The U.S. Supreme Court’s decision in Wolford v. Lopez upended a post‑Bruen effort by states to make public carry nearly impossible unless business owners said “yes.” This week the Court, in an opinion by Associate Justice Samuel Alito, struck down Hawaii’s so‑called “express‑consent” or “vampire” rule and sent a clear signal that states cannot quietly force law‑abiding permit holders off public property. Governor Gavin Newsom tweeted his scorn — and as usual, his hot take shows both political theater and a deep misunderstanding of how the law actually works.

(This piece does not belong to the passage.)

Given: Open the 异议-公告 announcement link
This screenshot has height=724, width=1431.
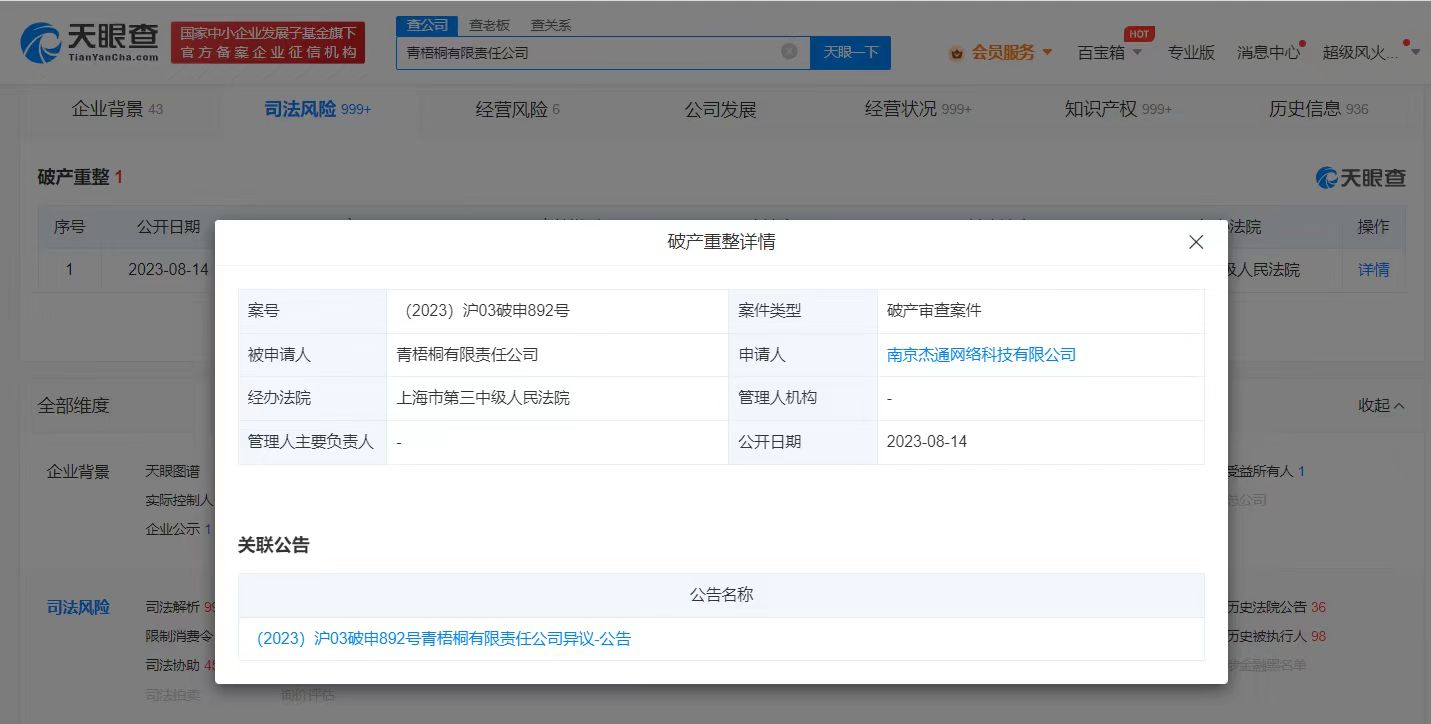Looking at the screenshot, I should (444, 638).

What the Supreme Court actually held
The Court rejected Hawaii’s rule that made it a crime for permit holders to enter places open to the public unless the property owner gave express permission. Justice Alito’s opinion notes the obvious: the law would turn everyday errands into permission slips. He listed gas stations, convenience stores, coffee shops and grocery stores to show how sweeping the rule was — and the Court found that sweeping restriction violates the post‑Bruen rights recognized for individual self‑defense. Bottom line: states can’t rest a public‑carry ban on a default “no guns unless the owner agrees” scheme.
Newsom’s snark — and a note on verification
Governor Newsom reacted on social media, mocking the Court and suggesting the idea that someone might need a gun to run basic errands was “broken.” That’s politically useful soundbite theater for his base. But a quick, practical reminder for reporters: the precise wording of his post should be captured from his official account or his press office before you quote it verbatim. Political hot takes fly fast; sourcing them responsibly is still a thing, even when you enjoy the punchline.

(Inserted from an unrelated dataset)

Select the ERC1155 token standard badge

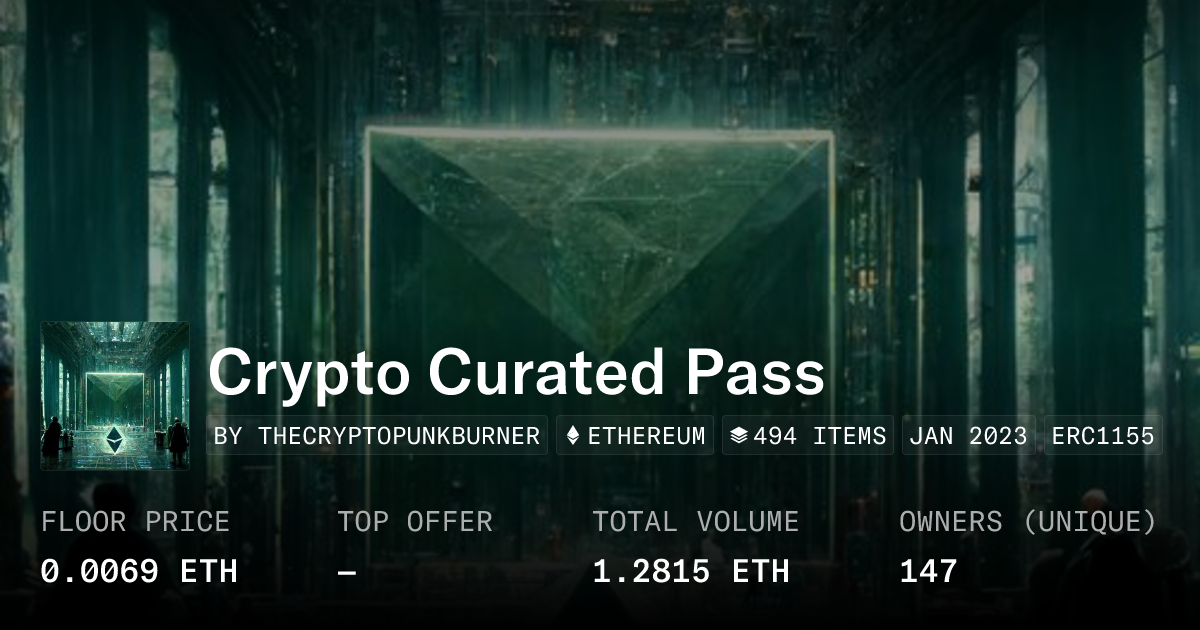coord(1103,436)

Why this matters — especially for California
Wolford matters for states like California that have tried to use creative drafting to limit carry after Bruen. The ruling doesn’t force businesses to allow guns — owners can still ban firearms — but it flips the legal burden back onto states and property owners. That matters for everyday safety debates. National surveys and government estimates over the years point to many defensive gun uses and to the reality that law‑abiding permit holders rarely commit crimes. So this isn’t an abstract legal fight: it affects whether ordinary people can protect themselves during a trip to the grocery store or in a parking lot.
The bottom line
Governor Newsom’s shrill take is predictable and politically handy, but it doesn’t change the law or the facts. The Supreme Court’s Wolford ruling simply enforces the Bruen framework and stops states from inventing new, sweeping limits on public carry by default. If Newsom wants to win this argument, he should trade the social‑media scorn for sober policy proposals that actually reduce crime — and meanwhile, reporters should archive his exact post before quoting the governor’s carefully crafted outrage. America deserves serious debate, not performative hot takes from people who rarely do their own groceries without a motorcade.